Pixel coordinate grounding data:
<<<<
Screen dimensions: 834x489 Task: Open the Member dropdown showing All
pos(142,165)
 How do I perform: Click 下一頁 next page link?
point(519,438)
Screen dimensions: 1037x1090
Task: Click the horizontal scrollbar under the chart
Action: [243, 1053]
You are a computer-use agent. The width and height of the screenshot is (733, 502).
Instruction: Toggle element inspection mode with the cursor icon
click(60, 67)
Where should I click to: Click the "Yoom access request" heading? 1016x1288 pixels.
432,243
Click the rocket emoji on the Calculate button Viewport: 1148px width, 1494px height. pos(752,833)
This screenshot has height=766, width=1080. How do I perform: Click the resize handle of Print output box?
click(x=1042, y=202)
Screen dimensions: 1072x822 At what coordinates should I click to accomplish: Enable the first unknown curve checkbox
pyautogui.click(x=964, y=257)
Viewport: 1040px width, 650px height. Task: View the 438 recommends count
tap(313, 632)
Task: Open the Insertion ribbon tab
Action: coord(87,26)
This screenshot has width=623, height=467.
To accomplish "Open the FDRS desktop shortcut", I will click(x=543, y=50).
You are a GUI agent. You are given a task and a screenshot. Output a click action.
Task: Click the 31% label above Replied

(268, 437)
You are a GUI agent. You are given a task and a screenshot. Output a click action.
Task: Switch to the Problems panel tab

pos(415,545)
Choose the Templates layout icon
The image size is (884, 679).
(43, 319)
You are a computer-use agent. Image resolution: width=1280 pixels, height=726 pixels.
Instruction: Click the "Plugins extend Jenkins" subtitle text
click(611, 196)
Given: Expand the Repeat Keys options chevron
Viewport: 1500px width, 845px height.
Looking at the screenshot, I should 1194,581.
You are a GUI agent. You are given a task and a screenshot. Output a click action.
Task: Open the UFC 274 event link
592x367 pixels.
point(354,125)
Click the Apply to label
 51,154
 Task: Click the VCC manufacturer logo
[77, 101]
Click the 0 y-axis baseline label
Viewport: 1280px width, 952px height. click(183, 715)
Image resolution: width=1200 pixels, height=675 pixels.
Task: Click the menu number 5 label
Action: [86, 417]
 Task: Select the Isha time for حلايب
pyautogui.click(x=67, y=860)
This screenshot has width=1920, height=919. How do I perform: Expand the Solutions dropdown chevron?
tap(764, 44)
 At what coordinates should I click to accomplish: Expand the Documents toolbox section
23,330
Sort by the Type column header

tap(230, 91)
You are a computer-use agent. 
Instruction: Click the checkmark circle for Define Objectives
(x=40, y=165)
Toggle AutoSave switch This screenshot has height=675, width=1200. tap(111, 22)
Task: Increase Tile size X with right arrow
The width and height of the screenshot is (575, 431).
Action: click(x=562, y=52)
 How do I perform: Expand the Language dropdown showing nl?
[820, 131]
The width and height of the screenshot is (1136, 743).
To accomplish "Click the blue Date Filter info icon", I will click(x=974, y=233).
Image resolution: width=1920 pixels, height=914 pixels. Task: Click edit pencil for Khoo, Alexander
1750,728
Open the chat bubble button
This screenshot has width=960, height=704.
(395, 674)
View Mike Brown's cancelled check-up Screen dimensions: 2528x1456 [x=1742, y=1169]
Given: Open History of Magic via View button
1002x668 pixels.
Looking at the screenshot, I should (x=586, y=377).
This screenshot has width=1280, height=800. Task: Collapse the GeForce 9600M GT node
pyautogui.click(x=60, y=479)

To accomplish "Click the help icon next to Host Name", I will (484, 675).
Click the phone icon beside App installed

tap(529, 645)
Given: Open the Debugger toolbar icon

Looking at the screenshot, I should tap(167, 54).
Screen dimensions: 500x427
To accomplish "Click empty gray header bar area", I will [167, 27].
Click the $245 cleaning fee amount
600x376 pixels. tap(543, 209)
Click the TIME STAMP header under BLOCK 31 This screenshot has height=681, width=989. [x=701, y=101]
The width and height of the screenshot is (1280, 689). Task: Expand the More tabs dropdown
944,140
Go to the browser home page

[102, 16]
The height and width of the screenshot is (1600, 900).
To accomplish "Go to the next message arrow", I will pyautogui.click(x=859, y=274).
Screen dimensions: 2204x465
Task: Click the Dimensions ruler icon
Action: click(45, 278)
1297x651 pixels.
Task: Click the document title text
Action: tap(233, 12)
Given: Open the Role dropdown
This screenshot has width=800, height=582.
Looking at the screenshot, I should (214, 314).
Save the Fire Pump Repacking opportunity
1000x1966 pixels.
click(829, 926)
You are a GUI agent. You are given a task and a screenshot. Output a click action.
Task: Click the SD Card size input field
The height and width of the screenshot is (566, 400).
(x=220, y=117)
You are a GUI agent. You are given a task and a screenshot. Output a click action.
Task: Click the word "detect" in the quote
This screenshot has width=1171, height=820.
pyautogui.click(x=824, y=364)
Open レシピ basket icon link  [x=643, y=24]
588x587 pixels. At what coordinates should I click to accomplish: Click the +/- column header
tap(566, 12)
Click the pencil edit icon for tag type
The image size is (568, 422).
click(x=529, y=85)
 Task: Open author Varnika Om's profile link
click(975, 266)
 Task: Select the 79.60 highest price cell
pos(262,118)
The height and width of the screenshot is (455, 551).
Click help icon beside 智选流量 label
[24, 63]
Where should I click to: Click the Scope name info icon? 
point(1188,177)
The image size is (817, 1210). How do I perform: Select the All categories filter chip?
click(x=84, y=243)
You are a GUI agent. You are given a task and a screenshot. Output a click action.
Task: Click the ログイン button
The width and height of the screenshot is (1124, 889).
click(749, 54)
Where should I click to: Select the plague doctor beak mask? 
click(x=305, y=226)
>>>>
**Exercise:**
Set every record down word for word, omitting none.

**Answer space:**
Screen dimensions: 834x489 Task: Open the Member dropdown showing All
pos(142,165)
 How do I perform: Click 下一頁 next page link?
point(519,438)
Screen dimensions: 1037x1090
Task: Click the horizontal scrollbar under the chart
Action: [243, 1053]
You are a computer-use agent. The width and height of the screenshot is (733, 502).
Instruction: Toggle element inspection mode with the cursor icon
click(60, 67)
Where should I click to: Click the "Yoom access request" heading? 1016x1288 pixels.
432,243
Click the rocket emoji on the Calculate button Viewport: 1148px width, 1494px height. pos(752,833)
This screenshot has height=766, width=1080. How do I perform: Click the resize handle of Print output box?
click(x=1042, y=202)
Screen dimensions: 1072x822 At what coordinates should I click to accomplish: Enable the first unknown curve checkbox
pyautogui.click(x=964, y=257)
Viewport: 1040px width, 650px height. Task: View the 438 recommends count
tap(313, 632)
Task: Open the Insertion ribbon tab
Action: coord(87,26)
This screenshot has width=623, height=467.
To accomplish "Open the FDRS desktop shortcut", I will click(x=543, y=50).
You are a GUI agent. You are given a task and a screenshot. Output a click action.
Task: Click the 31% label above Replied

(268, 437)
You are a GUI agent. You are given a task and a screenshot. Output a click action.
Task: Switch to the Problems panel tab

pos(415,545)
Choose the Templates layout icon
The image size is (884, 679).
(43, 319)
You are a computer-use agent. Image resolution: width=1280 pixels, height=726 pixels.
Instruction: Click the "Plugins extend Jenkins" subtitle text
click(611, 196)
Given: Expand the Repeat Keys options chevron
Viewport: 1500px width, 845px height.
Looking at the screenshot, I should 1194,581.
You are a GUI agent. You are given a task and a screenshot. Output a click action.
Task: Open the UFC 274 event link
592x367 pixels.
point(354,125)
Click the Apply to label
 51,154
 Task: Click the VCC manufacturer logo
[77, 101]
Click the 0 y-axis baseline label
Viewport: 1280px width, 952px height. click(183, 715)
Image resolution: width=1200 pixels, height=675 pixels.
Task: Click the menu number 5 label
Action: [86, 417]
 Task: Select the Isha time for حلايب
pyautogui.click(x=67, y=860)
This screenshot has width=1920, height=919. How do I perform: Expand the Solutions dropdown chevron?
tap(764, 44)
 At what coordinates should I click to accomplish: Expand the Documents toolbox section
23,330
Sort by the Type column header

tap(230, 91)
You are a computer-use agent. 
Instruction: Click the checkmark circle for Define Objectives
(x=40, y=165)
Toggle AutoSave switch This screenshot has height=675, width=1200. tap(111, 22)
Task: Increase Tile size X with right arrow
The width and height of the screenshot is (575, 431).
Action: click(x=562, y=52)
 How do I perform: Expand the Language dropdown showing nl?
[820, 131]
The width and height of the screenshot is (1136, 743).
To accomplish "Click the blue Date Filter info icon", I will click(x=974, y=233).
Image resolution: width=1920 pixels, height=914 pixels. Task: Click edit pencil for Khoo, Alexander
1750,728
Open the chat bubble button
This screenshot has width=960, height=704.
(395, 674)
View Mike Brown's cancelled check-up Screen dimensions: 2528x1456 [x=1742, y=1169]
Given: Open History of Magic via View button
1002x668 pixels.
Looking at the screenshot, I should (x=586, y=377).
This screenshot has width=1280, height=800. Task: Collapse the GeForce 9600M GT node
pyautogui.click(x=60, y=479)

To accomplish "Click the help icon next to Host Name", I will (484, 675).
Click the phone icon beside App installed

tap(529, 645)
Given: Open the Debugger toolbar icon

Looking at the screenshot, I should tap(167, 54).
Screen dimensions: 500x427
To accomplish "Click empty gray header bar area", I will [167, 27].
Click the $245 cleaning fee amount
600x376 pixels. tap(543, 209)
Click the TIME STAMP header under BLOCK 31 This screenshot has height=681, width=989. [x=701, y=101]
The width and height of the screenshot is (1280, 689). Task: Expand the More tabs dropdown
944,140
Go to the browser home page

[102, 16]
The height and width of the screenshot is (1600, 900).
To accomplish "Go to the next message arrow", I will pyautogui.click(x=859, y=274).
Screen dimensions: 2204x465
Task: Click the Dimensions ruler icon
Action: click(45, 278)
1297x651 pixels.
Task: Click the document title text
Action: tap(233, 12)
Given: Open the Role dropdown
This screenshot has width=800, height=582.
Looking at the screenshot, I should (214, 314).
Save the Fire Pump Repacking opportunity
1000x1966 pixels.
click(829, 926)
You are a GUI agent. You are given a task and a screenshot. Output a click action.
Task: Click the SD Card size input field
The height and width of the screenshot is (566, 400).
(x=220, y=117)
You are a GUI agent. You are given a task and a screenshot. Output a click action.
Task: Click the word "detect" in the quote
This screenshot has width=1171, height=820.
pyautogui.click(x=824, y=364)
Open レシピ basket icon link  [x=643, y=24]
588x587 pixels. At what coordinates should I click to accomplish: Click the +/- column header
tap(566, 12)
Click the pencil edit icon for tag type
The image size is (568, 422).
click(x=529, y=85)
 Task: Open author Varnika Om's profile link
click(975, 266)
 Task: Select the 79.60 highest price cell
pos(262,118)
The height and width of the screenshot is (455, 551).
Click help icon beside 智选流量 label
[24, 63]
Where should I click to: Click the Scope name info icon? 
point(1188,177)
The image size is (817, 1210). How do I perform: Select the All categories filter chip?
click(x=84, y=243)
You are a GUI agent. You are given a task and a screenshot. Output a click action.
Task: Click the ログイン button
The width and height of the screenshot is (1124, 889).
click(749, 54)
Where should I click to: Select the plague doctor beak mask? 
click(x=305, y=226)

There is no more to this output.